2011-05-18 12:51:33 - Jan45
> Jakby jeszcze rok potrzymał, to by sprzedawał po 8k ;-)
Dla tej naszej tradycji to marna pociecha, bo
z samochodem tak się nie da. Kiedyś - owszem,
ale dziś to już całkiem inna bajka. Chyba że
ktoś ma skład samochodów zabytkowych. Skarżył
się jeden taki posiadacz, że mu kradną zabytki
na potęgę. Mówił w TV, że gromadził samochody
latami, nawet dziesiątkami lat, bo przez trzy
pokolenia. A teraz, żeby zachować okazy najcenniejsze,
wystawia te mniej cenne jako przynętę dla złodziei
w całkiem innym miejscu niż te najdroższe.
Jakiś emerytowany funkcjonariusz, o ile pamiętam.
Tradycja powinna się szybko pozbyć zbyt drogiego
dla niej samochodu, bo - niestety - nie zyska
na jego przetrzymywaniu. Chyba że wejdzie w spółkę
z jakimś innym Tradycją. I razem spłacą pojazda.
Jan
Re: kupiłam nowe auto, nie mogę go utrzymać - co zrobi...
2011-05-17 10:16:45 - Jakub Witkowski
> Szukam mądrej rady na moją marną sytuację
> wy tutaj znacie się na autach i nie tylko - wierzę że coś mi praktycznego podpowiecie..:
>
>
> w 2010 (niecały rok temu) kupiłam nowego Civica (2009) za 66 tyś
> kredyt (na działalność) - na max (8 lat) = nie da się wydłużyć, rata 1100 + mając mieszkanie na kredyt
i generalnie będąc na drobku w życiu (późno lepiej niż wcale, no ale wszystko naraz - nie uciągam budżetu, z miesiaca na miesiąc wchodzę w koszta i długi (karty kredytowe, niezapałacne czynsze...)
>
>
> Wiadomo że sprzedając samochód w takiej styuacji tracę mnóóóóstwo siana - i wygrywam nagrodę Darwina :p
Samochód to najgorszy rodzaj majątku dla dłużnika, stale traci na wartości oraz generuje koszty.
O ile jest sprzedawalny (zależy od formy kredytowania) to próbuj sprzedać.
Zakładam że ów pojazd to raczej fanaberia, a nie życiowa konieczność czy narzędzie pracy.
To nie spłaci całego kredytu, ale powinno zmniejszyć raty, jeśli bank przewidywał częściową
spłatę z utrzymaniem okresu spłaty. Jeśli nie, to gorzej.
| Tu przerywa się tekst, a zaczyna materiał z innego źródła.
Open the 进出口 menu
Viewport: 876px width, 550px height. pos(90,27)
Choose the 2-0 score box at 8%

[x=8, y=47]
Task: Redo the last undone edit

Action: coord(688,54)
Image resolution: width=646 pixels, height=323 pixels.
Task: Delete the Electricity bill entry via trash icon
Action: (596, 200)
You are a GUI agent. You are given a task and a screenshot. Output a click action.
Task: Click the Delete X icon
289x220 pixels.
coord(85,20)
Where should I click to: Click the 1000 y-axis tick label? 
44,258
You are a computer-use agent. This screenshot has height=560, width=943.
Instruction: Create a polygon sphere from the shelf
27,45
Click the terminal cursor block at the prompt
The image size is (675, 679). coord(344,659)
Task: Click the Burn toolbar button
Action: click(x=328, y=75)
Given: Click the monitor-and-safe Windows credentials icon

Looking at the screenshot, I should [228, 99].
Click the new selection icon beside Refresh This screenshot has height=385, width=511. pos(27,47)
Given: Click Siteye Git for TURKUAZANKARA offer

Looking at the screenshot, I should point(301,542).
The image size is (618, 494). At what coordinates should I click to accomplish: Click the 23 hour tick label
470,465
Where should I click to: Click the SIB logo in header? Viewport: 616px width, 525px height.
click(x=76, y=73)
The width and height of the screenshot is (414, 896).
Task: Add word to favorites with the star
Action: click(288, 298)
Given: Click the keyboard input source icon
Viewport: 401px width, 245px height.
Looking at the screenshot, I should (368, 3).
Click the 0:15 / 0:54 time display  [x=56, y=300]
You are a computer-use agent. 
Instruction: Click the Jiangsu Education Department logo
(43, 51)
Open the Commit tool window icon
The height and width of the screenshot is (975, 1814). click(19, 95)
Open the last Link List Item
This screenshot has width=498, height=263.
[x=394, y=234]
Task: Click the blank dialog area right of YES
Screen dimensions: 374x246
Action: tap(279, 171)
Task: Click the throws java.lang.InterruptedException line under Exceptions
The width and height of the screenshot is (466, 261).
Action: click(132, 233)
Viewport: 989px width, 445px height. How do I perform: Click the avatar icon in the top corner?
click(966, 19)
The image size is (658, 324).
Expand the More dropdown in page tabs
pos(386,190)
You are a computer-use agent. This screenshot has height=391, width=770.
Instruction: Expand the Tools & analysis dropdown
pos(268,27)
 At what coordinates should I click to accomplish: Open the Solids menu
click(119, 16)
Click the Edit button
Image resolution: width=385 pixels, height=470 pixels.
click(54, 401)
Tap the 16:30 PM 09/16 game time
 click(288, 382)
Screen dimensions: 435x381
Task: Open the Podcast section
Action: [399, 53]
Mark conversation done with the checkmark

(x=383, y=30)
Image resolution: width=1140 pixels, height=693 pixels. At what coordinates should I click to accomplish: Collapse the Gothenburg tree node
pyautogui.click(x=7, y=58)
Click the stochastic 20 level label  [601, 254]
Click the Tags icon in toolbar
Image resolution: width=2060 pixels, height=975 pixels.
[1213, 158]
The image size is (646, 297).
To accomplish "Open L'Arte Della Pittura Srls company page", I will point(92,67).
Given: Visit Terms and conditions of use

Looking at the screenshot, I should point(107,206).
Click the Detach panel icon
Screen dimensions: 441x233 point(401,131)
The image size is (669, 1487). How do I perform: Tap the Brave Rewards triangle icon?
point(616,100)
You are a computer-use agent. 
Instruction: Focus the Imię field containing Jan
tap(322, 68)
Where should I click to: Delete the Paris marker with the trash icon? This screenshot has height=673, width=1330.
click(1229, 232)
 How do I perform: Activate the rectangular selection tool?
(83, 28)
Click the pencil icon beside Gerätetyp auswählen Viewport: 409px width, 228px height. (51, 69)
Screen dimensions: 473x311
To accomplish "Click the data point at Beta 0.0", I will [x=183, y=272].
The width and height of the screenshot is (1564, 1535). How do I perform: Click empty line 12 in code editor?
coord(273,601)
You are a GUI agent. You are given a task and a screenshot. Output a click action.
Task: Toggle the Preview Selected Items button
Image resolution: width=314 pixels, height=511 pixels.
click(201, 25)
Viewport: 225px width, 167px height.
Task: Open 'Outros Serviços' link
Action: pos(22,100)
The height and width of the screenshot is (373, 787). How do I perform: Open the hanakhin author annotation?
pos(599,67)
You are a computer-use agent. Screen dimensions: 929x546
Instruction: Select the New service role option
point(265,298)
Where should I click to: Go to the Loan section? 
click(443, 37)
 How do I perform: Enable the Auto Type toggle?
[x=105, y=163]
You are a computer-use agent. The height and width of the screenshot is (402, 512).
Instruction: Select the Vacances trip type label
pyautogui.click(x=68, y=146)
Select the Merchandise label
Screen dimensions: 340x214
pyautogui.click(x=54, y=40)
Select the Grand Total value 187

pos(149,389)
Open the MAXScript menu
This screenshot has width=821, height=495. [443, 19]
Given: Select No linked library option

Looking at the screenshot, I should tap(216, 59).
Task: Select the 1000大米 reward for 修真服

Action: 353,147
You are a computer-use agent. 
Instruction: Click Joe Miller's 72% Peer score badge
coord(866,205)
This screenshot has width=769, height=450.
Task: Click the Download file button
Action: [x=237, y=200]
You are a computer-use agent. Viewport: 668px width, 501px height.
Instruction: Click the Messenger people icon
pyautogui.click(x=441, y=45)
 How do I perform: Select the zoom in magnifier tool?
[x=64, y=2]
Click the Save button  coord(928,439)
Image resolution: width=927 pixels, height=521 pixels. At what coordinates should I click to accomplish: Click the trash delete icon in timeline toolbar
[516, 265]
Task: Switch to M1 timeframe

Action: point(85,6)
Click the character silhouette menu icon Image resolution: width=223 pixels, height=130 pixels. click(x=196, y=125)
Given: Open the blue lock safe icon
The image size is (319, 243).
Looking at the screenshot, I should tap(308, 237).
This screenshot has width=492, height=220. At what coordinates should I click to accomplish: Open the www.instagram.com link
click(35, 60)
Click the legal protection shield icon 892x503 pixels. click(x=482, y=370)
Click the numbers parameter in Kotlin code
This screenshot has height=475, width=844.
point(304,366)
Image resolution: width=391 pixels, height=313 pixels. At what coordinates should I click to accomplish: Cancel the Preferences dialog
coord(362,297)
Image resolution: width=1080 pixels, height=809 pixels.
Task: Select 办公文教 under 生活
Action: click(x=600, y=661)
Piszesz, że masz kredyt mieszkaniowy, oraz oprócz samochodu jeszcze inne długi, np.
karty do spłacenia. Najtańszą opcją byłoby powiększenie kwoty kredytu mieszkaniowego
i spłacenie z tego pozostałych długów (coś w rodzaju konsolidacji) bo i oprocentowanie
najniższe, i okres najdłuższy. Być może raty za mieszkanie wzrosłyby tylko trochę.
Jeśli brałaś kredyt gdy mieszkania były tańsze niż teraz, to z zabezpieczeniem
nie będzie problemu. Pogadaj z bankiem w którym masz mieszkaniówkę, może się dogadasz.
Bank z reguły woli mieć wypłacalnego klienta.
--
Jakub Witkowski | Prezentowane opinie mogą być niepoważne,
z domeny | nieprawdziwe, lub nie odpowiadać w części
gts /kropka/ pl | lub całości poglądom ich Autora.